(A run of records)
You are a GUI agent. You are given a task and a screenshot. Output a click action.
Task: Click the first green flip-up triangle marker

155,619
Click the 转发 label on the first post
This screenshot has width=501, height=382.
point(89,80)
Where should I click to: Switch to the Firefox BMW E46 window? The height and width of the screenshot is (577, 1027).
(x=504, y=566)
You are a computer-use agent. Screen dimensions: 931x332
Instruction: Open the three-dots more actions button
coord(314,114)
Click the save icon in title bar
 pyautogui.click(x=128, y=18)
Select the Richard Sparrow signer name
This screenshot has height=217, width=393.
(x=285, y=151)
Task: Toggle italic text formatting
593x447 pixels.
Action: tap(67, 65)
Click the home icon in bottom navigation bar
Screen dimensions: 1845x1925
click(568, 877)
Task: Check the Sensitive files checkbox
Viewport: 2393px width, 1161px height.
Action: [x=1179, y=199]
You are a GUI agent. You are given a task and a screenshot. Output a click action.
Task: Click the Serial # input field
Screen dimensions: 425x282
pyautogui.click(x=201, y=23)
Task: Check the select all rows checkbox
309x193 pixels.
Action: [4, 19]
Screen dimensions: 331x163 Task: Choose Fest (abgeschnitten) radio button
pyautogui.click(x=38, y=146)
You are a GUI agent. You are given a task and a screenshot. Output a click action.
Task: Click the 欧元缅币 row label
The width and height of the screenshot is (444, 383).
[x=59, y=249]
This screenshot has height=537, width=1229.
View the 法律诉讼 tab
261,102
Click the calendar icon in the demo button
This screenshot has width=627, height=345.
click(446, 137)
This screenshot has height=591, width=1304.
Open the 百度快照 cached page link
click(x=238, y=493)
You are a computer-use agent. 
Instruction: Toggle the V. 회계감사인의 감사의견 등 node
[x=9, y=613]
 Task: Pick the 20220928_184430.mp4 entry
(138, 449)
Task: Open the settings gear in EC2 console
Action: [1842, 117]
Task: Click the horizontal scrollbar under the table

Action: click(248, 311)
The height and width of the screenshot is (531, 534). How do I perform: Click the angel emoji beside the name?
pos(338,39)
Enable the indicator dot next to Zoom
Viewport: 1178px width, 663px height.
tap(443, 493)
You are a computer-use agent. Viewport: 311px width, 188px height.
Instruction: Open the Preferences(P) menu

* _STATED EXERCISE_
Recast the rows above as a Markdown table with two columns, No. and Text, putting each line in its own numbered entry. Leave out blank lines.

* _TASK SOLUTION_
| No. | Text |
|---|---|
| 1 | You are a GUI agent. You are given a task and a screenshot. Output a click action. |
| 2 | Task: Click the first green flip-up triangle marker |
| 3 | 155,619 |
| 4 | Click the 转发 label on the first post |
| 5 | This screenshot has width=501, height=382. |
| 6 | point(89,80) |
| 7 | Where should I click to: Switch to the Firefox BMW E46 window? The height and width of the screenshot is (577, 1027). |
| 8 | (x=504, y=566) |
| 9 | You are a computer-use agent. Screen dimensions: 931x332 |
| 10 | Instruction: Open the three-dots more actions button |
| 11 | coord(314,114) |
| 12 | Click the save icon in title bar |
| 13 |  pyautogui.click(x=128, y=18) |
| 14 | Select the Richard Sparrow signer name |
| 15 | This screenshot has height=217, width=393. |
| 16 | (x=285, y=151) |
| 17 | Task: Toggle italic text formatting |
| 18 | 593x447 pixels. |
| 19 | Action: tap(67, 65) |
| 20 | Click the home icon in bottom navigation bar |
| 21 | Screen dimensions: 1845x1925 |
| 22 | click(568, 877) |
| 23 | Task: Check the Sensitive files checkbox |
| 24 | Viewport: 2393px width, 1161px height. |
| 25 | Action: [x=1179, y=199] |
| 26 | You are a GUI agent. You are given a task and a screenshot. Output a click action. |
| 27 | Task: Click the Serial # input field |
| 28 | Screen dimensions: 425x282 |
| 29 | pyautogui.click(x=201, y=23) |
| 30 | Task: Check the select all rows checkbox |
| 31 | 309x193 pixels. |
| 32 | Action: [4, 19] |
| 33 | Screen dimensions: 331x163 Task: Choose Fest (abgeschnitten) radio button |
| 34 | pyautogui.click(x=38, y=146) |
| 35 | You are a GUI agent. You are given a task and a screenshot. Output a click action. |
| 36 | Task: Click the 欧元缅币 row label |
| 37 | The width and height of the screenshot is (444, 383). |
| 38 | [x=59, y=249] |
| 39 | This screenshot has height=537, width=1229. |
| 40 | View the 法律诉讼 tab |
| 41 | 261,102 |
| 42 | Click the calendar icon in the demo button |
| 43 | This screenshot has width=627, height=345. |
| 44 | click(446, 137) |
| 45 | This screenshot has height=591, width=1304. |
| 46 | Open the 百度快照 cached page link |
| 47 | click(x=238, y=493) |
| 48 | You are a computer-use agent.  |
| 49 | Instruction: Toggle the V. 회계감사인의 감사의견 등 node |
| 50 | [x=9, y=613] |
| 51 |  Task: Pick the 20220928_184430.mp4 entry |
| 52 | (138, 449) |
| 53 | Task: Open the settings gear in EC2 console |
| 54 | Action: [1842, 117] |
| 55 | Task: Click the horizontal scrollbar under the table |
| 56 | Action: click(248, 311) |
| 57 | The height and width of the screenshot is (531, 534). How do I perform: Click the angel emoji beside the name? |
| 58 | pos(338,39) |
| 59 | Enable the indicator dot next to Zoom |
| 60 | Viewport: 1178px width, 663px height. |
| 61 | tap(443, 493) |
| 62 | You are a computer-use agent. Viewport: 311px width, 188px height. |
| 63 | Instruction: Open the Preferences(P) menu |